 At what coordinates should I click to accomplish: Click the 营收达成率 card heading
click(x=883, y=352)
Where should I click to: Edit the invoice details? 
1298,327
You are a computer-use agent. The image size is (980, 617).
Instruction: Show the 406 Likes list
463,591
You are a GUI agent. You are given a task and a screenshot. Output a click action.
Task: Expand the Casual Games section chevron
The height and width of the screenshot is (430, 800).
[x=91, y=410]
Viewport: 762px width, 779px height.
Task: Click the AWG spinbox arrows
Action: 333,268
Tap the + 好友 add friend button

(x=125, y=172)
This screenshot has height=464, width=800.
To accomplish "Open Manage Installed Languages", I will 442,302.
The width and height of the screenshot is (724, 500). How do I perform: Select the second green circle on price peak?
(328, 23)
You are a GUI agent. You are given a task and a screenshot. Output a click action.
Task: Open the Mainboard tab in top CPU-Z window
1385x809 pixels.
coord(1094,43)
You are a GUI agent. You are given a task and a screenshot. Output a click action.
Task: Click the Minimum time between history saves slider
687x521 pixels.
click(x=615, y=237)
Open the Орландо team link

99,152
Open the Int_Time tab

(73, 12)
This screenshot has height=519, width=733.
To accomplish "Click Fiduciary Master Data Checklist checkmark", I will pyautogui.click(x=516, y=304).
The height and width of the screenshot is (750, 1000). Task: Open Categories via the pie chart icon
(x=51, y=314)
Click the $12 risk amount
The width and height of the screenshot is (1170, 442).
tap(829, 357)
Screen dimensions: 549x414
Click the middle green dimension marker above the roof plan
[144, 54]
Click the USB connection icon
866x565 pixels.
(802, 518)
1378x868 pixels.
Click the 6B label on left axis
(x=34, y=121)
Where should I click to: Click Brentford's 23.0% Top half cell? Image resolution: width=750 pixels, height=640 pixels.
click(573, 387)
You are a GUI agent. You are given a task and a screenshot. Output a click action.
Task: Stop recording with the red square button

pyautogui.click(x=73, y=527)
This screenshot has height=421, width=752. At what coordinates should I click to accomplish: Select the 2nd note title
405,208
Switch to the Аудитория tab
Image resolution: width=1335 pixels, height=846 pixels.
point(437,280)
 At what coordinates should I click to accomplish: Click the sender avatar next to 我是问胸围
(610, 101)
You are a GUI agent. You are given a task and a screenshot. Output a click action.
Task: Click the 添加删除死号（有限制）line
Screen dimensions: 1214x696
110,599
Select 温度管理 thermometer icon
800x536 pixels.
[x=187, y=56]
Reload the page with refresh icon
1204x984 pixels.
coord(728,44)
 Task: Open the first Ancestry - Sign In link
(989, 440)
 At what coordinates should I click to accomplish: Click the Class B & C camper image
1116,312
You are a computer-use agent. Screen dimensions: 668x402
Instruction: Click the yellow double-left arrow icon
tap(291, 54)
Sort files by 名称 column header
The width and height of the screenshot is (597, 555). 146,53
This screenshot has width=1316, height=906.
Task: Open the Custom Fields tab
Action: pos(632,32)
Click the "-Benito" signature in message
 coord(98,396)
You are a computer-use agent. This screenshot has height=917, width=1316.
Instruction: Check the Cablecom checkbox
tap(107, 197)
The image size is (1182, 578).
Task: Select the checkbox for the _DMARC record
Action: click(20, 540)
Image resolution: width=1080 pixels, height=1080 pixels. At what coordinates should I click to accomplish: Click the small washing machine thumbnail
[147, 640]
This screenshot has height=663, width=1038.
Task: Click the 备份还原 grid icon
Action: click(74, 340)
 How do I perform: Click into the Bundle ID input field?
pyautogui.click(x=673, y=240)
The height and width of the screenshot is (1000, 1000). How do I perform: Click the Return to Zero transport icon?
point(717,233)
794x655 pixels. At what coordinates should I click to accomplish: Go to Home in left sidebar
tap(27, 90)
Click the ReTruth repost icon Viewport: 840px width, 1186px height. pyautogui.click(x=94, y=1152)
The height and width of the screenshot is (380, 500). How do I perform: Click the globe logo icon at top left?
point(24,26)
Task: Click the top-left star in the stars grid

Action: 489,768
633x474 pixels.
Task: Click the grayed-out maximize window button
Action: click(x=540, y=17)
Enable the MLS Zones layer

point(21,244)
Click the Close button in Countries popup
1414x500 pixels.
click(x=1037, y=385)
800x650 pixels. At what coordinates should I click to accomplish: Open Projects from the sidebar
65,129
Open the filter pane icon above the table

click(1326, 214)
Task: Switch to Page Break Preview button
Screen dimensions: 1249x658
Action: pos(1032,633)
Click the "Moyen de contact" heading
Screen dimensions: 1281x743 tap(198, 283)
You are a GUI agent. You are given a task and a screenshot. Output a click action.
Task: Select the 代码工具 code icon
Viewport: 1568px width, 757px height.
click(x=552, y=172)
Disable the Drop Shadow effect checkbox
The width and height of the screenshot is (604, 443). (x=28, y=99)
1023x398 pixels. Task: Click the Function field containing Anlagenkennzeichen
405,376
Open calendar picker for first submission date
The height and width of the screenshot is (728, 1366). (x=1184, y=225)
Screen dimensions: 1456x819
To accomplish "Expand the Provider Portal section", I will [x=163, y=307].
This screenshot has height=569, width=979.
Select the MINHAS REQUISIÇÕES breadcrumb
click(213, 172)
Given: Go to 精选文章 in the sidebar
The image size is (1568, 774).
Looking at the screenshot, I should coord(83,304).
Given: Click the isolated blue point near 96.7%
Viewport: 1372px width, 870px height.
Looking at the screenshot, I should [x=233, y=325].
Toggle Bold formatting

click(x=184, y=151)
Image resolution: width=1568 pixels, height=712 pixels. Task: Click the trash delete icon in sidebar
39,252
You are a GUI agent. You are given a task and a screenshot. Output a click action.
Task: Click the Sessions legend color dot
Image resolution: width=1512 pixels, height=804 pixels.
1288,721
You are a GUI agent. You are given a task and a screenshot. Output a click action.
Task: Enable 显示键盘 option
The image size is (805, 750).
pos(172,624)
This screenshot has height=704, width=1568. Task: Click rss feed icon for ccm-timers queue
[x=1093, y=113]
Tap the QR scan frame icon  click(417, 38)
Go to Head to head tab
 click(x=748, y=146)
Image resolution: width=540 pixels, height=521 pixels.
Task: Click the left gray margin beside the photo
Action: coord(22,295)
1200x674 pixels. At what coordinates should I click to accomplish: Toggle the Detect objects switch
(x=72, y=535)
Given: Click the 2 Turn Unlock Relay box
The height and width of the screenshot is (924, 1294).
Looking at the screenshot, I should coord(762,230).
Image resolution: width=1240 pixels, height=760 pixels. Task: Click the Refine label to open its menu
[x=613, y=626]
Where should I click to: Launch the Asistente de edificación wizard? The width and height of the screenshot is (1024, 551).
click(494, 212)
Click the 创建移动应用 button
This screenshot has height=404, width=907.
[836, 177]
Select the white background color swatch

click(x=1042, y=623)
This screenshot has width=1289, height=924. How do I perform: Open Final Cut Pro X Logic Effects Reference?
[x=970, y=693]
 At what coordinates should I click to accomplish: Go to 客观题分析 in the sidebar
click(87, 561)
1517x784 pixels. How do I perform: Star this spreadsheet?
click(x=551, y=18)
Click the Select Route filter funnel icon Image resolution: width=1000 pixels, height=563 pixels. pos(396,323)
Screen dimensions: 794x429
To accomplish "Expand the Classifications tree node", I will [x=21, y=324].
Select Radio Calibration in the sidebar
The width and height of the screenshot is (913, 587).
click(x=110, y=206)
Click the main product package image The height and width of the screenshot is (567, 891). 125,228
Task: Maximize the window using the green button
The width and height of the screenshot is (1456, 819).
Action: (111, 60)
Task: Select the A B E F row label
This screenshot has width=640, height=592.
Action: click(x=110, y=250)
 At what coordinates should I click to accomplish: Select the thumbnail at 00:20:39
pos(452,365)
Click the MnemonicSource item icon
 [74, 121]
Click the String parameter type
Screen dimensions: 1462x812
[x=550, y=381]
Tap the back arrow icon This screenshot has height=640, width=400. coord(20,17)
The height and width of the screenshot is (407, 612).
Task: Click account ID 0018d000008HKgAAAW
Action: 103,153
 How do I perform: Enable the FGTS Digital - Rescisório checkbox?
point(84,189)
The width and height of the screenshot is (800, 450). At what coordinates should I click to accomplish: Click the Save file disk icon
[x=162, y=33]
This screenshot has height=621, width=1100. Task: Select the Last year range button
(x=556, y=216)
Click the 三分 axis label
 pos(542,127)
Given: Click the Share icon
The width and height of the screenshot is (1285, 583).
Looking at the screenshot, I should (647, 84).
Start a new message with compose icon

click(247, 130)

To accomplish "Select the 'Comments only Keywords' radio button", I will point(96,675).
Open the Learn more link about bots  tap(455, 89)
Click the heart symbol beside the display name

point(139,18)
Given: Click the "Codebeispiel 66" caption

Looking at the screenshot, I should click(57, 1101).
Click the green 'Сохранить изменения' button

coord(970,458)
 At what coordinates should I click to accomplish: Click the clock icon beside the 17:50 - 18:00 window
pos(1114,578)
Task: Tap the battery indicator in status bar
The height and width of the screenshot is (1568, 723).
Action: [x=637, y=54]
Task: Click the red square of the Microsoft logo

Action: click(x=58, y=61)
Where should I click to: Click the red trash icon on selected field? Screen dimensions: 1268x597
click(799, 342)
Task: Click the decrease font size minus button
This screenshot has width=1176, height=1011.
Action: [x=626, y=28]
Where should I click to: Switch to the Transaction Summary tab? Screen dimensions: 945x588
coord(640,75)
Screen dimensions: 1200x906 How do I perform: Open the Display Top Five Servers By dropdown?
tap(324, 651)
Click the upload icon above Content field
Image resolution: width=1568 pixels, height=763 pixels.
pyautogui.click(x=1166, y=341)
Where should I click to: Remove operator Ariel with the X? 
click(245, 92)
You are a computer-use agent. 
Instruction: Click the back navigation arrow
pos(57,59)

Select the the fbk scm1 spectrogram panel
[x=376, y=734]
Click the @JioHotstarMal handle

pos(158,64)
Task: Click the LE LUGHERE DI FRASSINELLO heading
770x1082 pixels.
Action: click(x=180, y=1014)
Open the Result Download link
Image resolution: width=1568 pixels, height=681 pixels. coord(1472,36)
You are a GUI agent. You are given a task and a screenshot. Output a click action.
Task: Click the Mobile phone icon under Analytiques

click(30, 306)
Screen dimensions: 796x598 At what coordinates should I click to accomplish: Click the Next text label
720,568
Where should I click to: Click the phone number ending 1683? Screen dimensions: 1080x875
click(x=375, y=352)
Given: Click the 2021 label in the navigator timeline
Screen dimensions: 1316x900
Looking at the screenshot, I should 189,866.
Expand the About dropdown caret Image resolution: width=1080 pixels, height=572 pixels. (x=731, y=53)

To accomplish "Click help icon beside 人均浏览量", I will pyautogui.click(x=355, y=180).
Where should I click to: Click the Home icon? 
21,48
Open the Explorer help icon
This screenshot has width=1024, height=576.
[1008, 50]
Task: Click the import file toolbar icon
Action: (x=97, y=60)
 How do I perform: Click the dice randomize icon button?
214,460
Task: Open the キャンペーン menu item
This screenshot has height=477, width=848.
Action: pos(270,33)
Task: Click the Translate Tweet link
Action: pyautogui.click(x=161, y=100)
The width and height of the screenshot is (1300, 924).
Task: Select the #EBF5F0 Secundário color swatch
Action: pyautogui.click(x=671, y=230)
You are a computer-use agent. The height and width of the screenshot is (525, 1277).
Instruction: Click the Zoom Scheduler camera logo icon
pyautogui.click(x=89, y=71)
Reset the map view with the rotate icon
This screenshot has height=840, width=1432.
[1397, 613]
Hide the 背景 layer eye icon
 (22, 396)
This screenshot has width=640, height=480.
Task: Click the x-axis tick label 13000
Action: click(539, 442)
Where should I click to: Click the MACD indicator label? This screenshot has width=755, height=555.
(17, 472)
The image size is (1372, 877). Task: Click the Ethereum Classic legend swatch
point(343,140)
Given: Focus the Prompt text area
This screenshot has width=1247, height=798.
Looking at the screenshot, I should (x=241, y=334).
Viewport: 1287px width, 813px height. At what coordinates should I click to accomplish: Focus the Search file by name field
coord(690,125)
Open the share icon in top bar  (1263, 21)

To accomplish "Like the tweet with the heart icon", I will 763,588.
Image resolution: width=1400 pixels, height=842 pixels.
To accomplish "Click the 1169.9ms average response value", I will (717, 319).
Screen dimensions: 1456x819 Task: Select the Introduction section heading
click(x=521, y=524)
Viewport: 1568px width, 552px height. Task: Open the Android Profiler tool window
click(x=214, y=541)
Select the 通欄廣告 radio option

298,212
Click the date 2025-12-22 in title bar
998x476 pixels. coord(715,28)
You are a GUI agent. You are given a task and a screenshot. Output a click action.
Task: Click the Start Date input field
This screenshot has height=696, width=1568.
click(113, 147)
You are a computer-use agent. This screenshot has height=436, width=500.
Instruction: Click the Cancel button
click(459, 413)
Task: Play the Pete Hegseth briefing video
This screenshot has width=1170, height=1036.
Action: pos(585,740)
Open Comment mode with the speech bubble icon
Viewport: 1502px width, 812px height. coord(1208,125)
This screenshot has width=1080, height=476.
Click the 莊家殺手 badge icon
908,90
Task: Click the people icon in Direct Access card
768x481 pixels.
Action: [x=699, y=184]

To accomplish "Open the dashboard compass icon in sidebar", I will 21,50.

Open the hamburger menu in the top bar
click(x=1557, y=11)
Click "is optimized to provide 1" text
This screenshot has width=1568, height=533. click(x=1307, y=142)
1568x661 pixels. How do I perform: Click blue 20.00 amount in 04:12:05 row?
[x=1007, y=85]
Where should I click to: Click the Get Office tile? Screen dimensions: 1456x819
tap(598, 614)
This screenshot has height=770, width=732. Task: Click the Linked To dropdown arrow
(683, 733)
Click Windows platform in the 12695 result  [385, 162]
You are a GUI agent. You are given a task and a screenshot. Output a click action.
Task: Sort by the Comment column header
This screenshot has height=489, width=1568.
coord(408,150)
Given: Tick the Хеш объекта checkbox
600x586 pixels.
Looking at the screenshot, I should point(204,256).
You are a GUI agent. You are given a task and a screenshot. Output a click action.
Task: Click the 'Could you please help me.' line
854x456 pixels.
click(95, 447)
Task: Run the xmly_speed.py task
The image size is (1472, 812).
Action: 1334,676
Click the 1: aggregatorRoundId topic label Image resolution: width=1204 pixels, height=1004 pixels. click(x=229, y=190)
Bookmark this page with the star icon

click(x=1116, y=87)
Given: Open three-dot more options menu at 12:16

§ **What to work on**: Convert the records from the line containing "has height=436, width=500." through the line containing "Viewport: 1502px width, 812px" into a numbered list, omitting blank lines.

§ **Exercise answer**:
1. You are a computer-use agent. This screenshot has height=436, width=500.
2. Instruction: Click the Cancel button
3. click(459, 413)
4. Task: Play the Pete Hegseth briefing video
5. This screenshot has width=1170, height=1036.
6. Action: pos(585,740)
7. Open Comment mode with the speech bubble icon
8. Viewport: 1502px width, 812px height. coord(1208,125)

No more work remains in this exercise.